The Russian ads targeted both Republicans and Democrats and were paid for in rubles. They catered to both Black Lives Matter supporters as well as white nationalists, with the creation of division seeming to be the primary tactic. Many ads targeted Clinton but switched to attacking Trump immediately after the election.
One example was an October 2016 ad from “South United,” a now-suspended Facebook group, which depicts a Confederate Flag with the accompanying text: “Heritage, not hate. The South will rise again!” Costing approximately $1,300, the post garnered roughly 40,000 clicks.
In another example, it was revealed that two Facebook pages—both later confirmed to be Russian creations—artificially fomented dueling rallies in front of the Islamic Da’wah Center of Houston on May 21, 2016, according to information released by Republican Sen. Richard Burr. This was achieved by organizing a “Stop Islamification of Texas” rally and a “Save Islamic Knowledge” rally for the same place and time. Russians reportedly only paid a bargain price of $200 on Facebook to advertise the two rallies that pit Texans against each other.
The House Intelligence Committee was told there was no clear alignment of interest between the Russian-paid ads and any other advertisers, including the Trump campaign. “We have not seen overlap in the targeting, that was relatively rudimentary, used in the [Russian] ads that we’ve disclosed and any other advertiser that’s been operative on the site, including the Trump campaign,” said Facebook’s lawyer Colin Stretch. Lawyers of Twitter and Google didn’t provide definitive answers to this question.
The amount Russians paid for their ads was a tiny fraction compared to what the Clinton and the Trump campaigns paid. Internet Research Agency, the principal “troll farm” used by Russian influence operations, spent just $46,000, or 0.05 percent as much on Facebook ads as the combined spending of the Clinton and Trump campaigns. The numbers were revealed by Facebook during the Senate Intelligence Committee.
Part of the reason why Russian-paid ads were considerably cheaper and more successful in garnering views and clicks compared to other paid ads could be that they specifically targeted incendiary issues that provoke anger and strong sentiments related to identity politics.
According to lawmakers, Facebook’s algorithm, which gives a cheaper rate to advertisers if their ads perform well, might have been exploited by Russians to pay very little to spread ads that incite hatred, although Facebook’s Colin Stretch insisted that the data on this hypothesis is “mixed.”

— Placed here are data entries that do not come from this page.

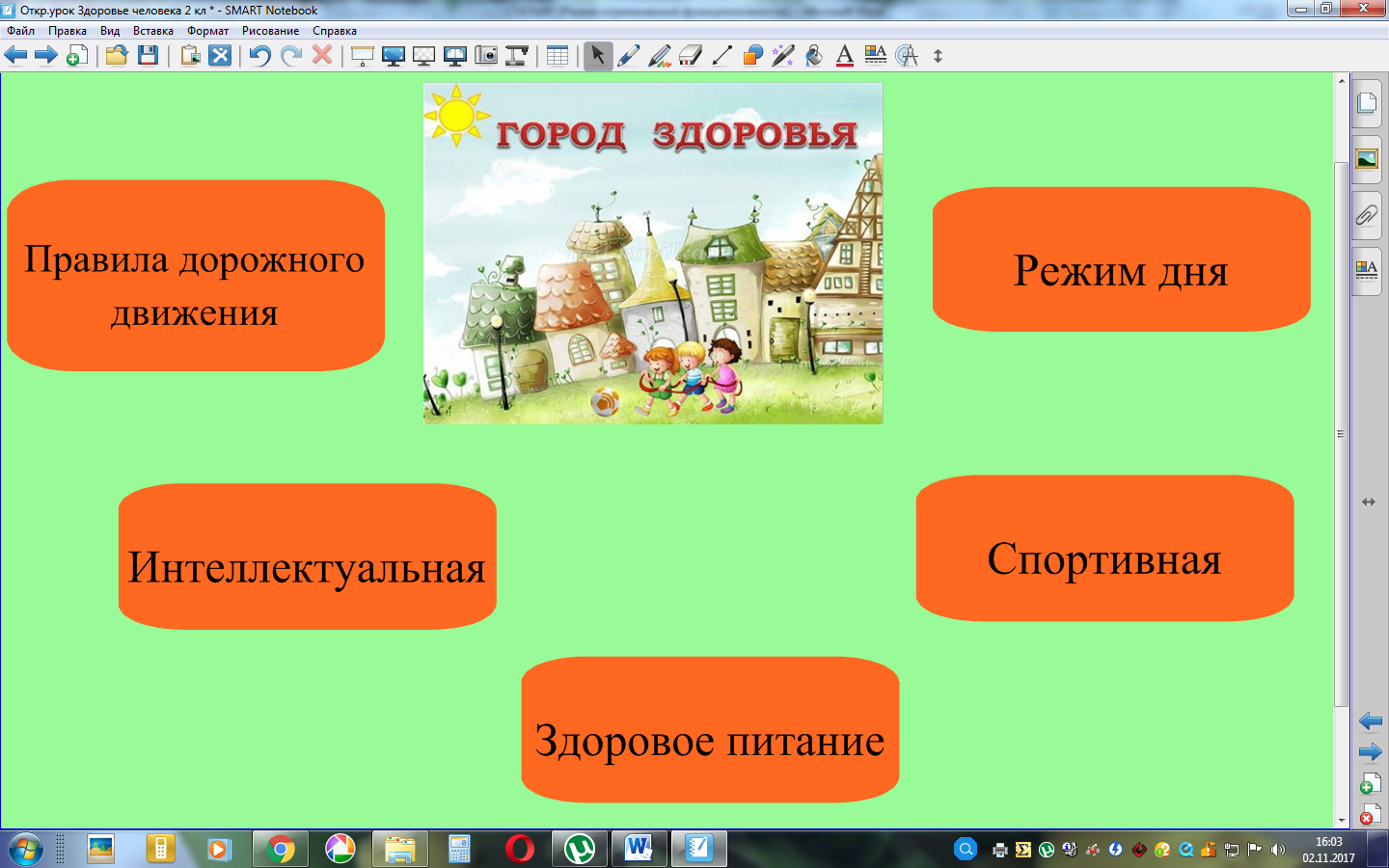Choose the Shapes tool
The height and width of the screenshot is (868, 1389).
(752, 56)
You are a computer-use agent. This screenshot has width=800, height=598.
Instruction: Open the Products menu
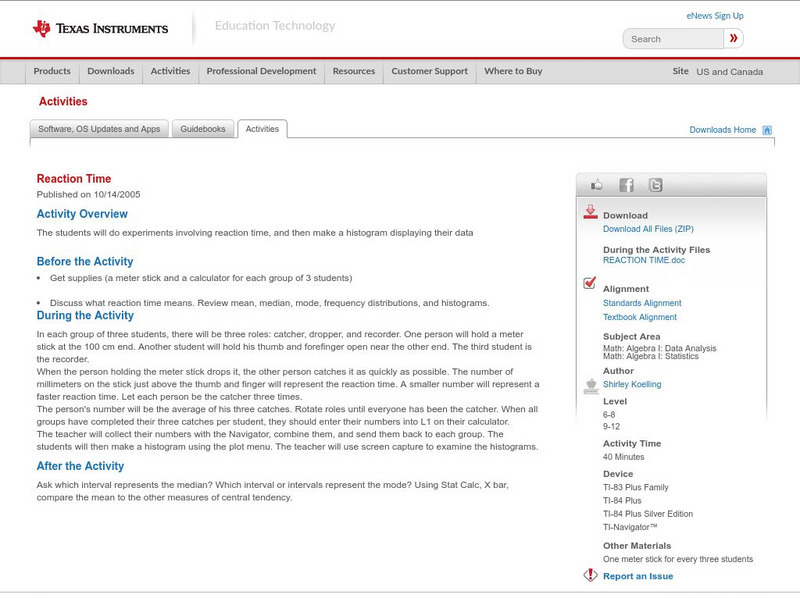click(52, 72)
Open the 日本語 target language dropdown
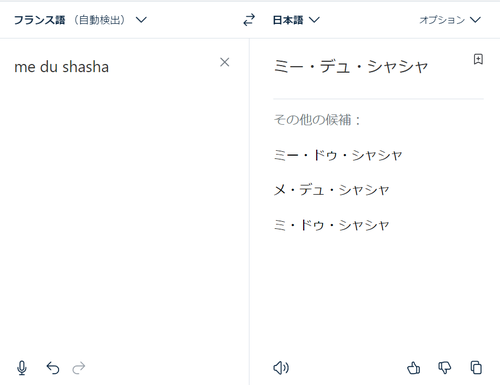This screenshot has height=385, width=500. 296,20
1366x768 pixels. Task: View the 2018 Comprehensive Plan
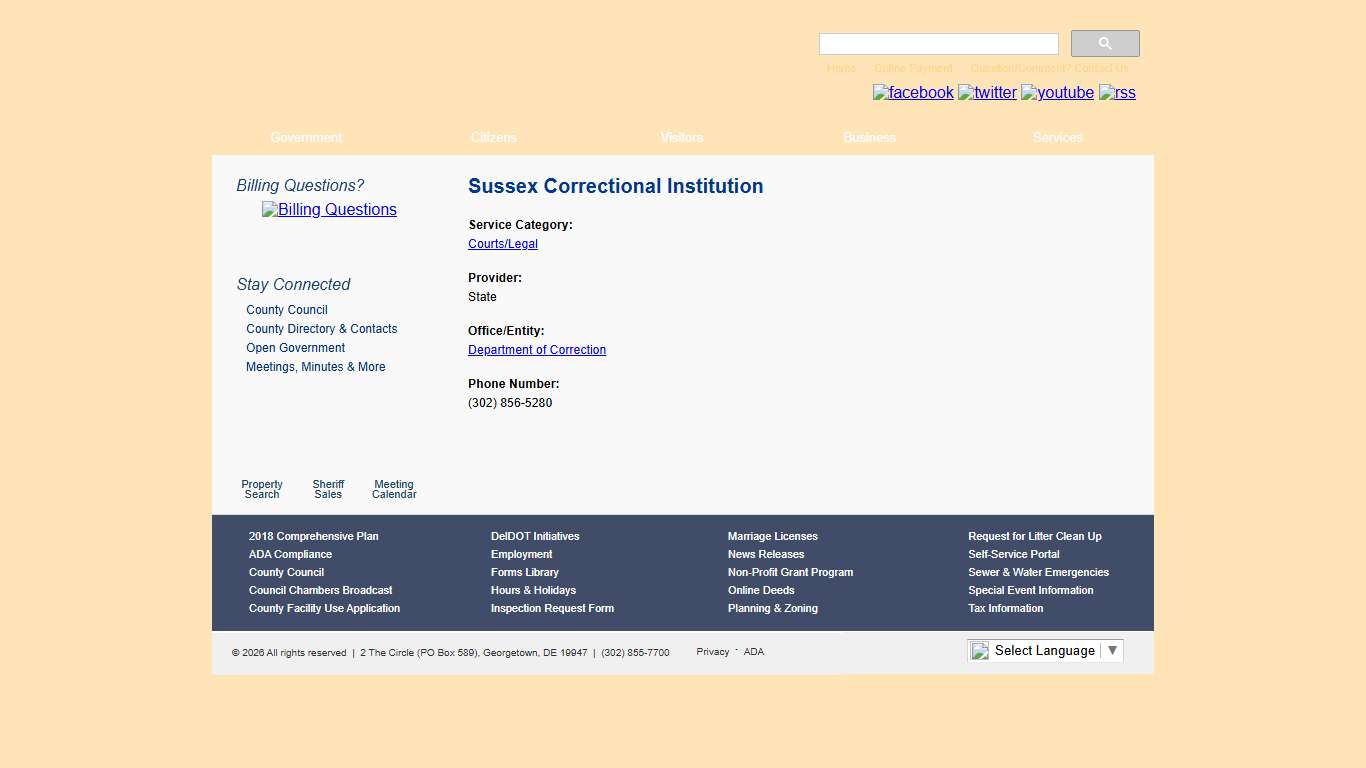point(313,536)
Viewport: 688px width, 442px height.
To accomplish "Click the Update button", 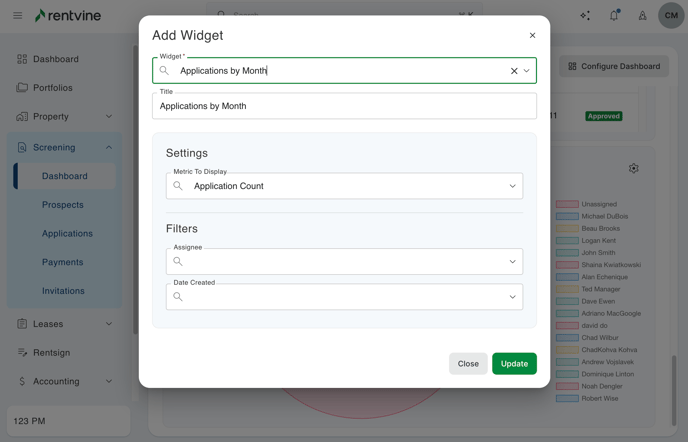I will click(x=514, y=364).
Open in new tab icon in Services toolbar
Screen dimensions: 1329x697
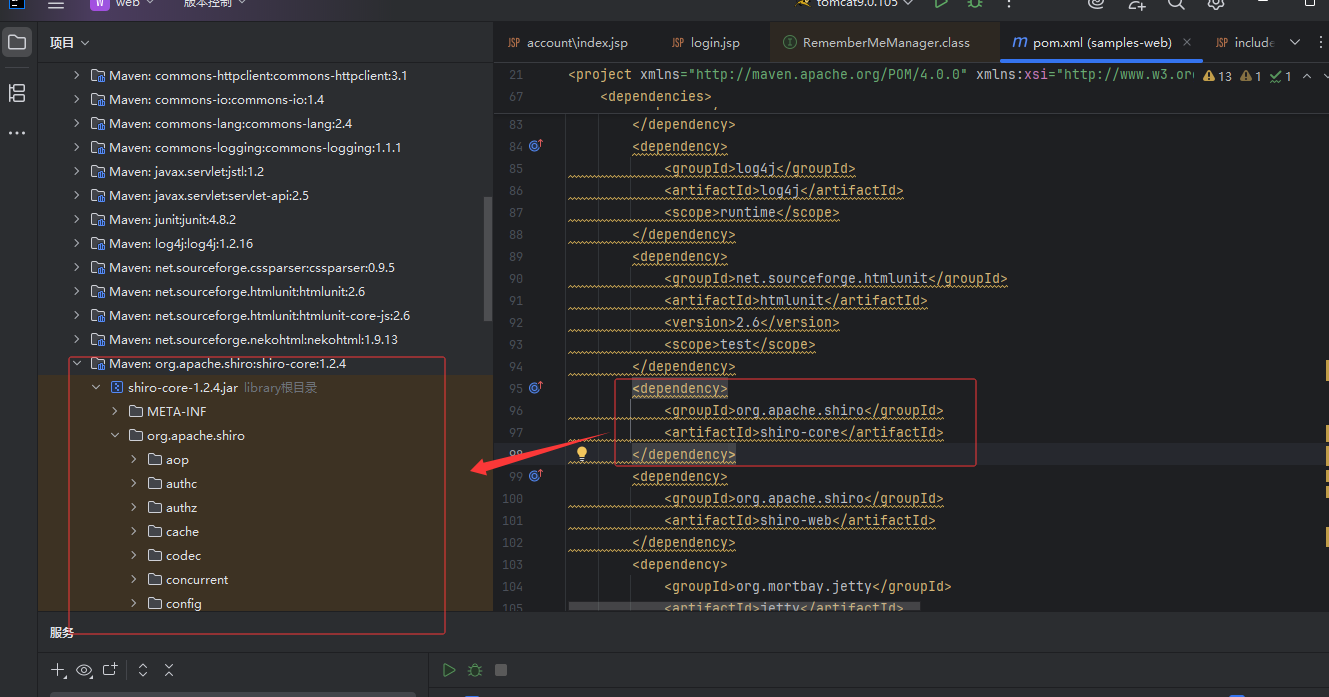point(110,670)
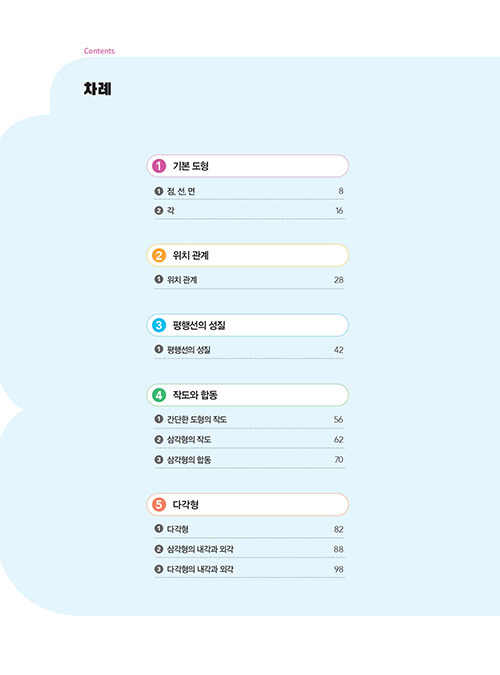Image resolution: width=500 pixels, height=675 pixels.
Task: Click the bullet icon beside 점, 선, 면
Action: 158,191
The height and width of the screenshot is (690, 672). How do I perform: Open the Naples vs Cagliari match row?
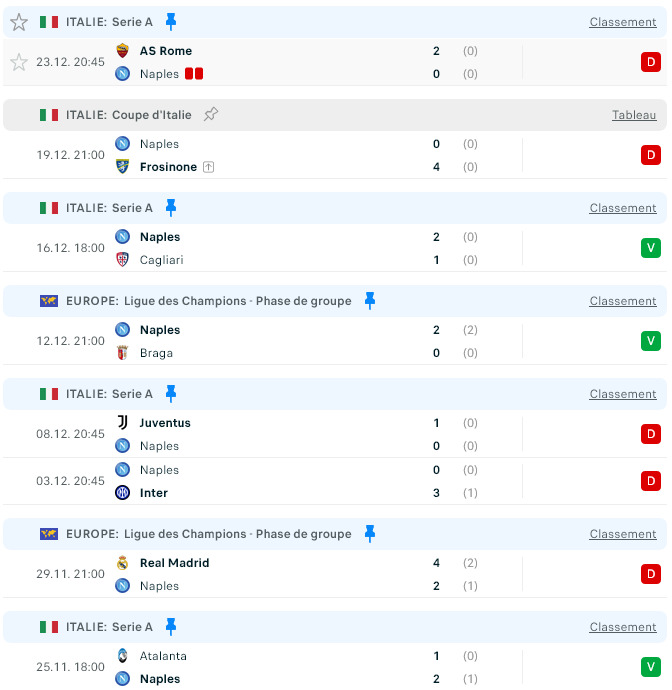point(335,248)
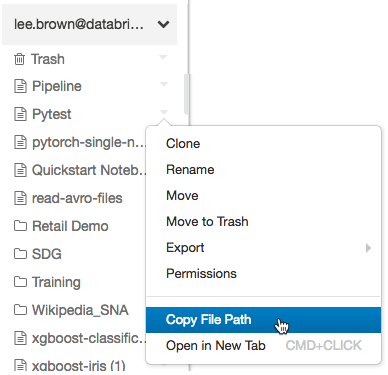Click the Wikipedia_SNA folder icon

pyautogui.click(x=20, y=310)
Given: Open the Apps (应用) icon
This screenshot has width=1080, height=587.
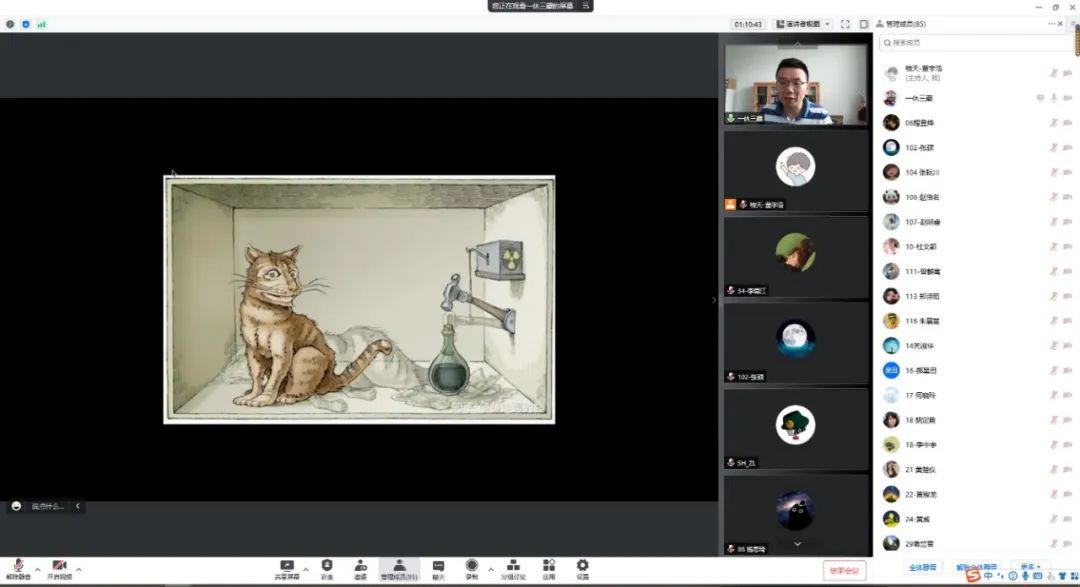Looking at the screenshot, I should click(549, 566).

Despite two days of intense hearings, it is unclear what next steps Congress will take to ensure the platforms of the three big tech giants will not be exploited again. Warner has put forward an “Honest Ads Act” that would regulate internet ads in the same way TV, radio, and print ads are being regulated. The act, however, has already raised free speech concerns and so far only received lackluster support from the Republicans, as reported by Wall Street Journal.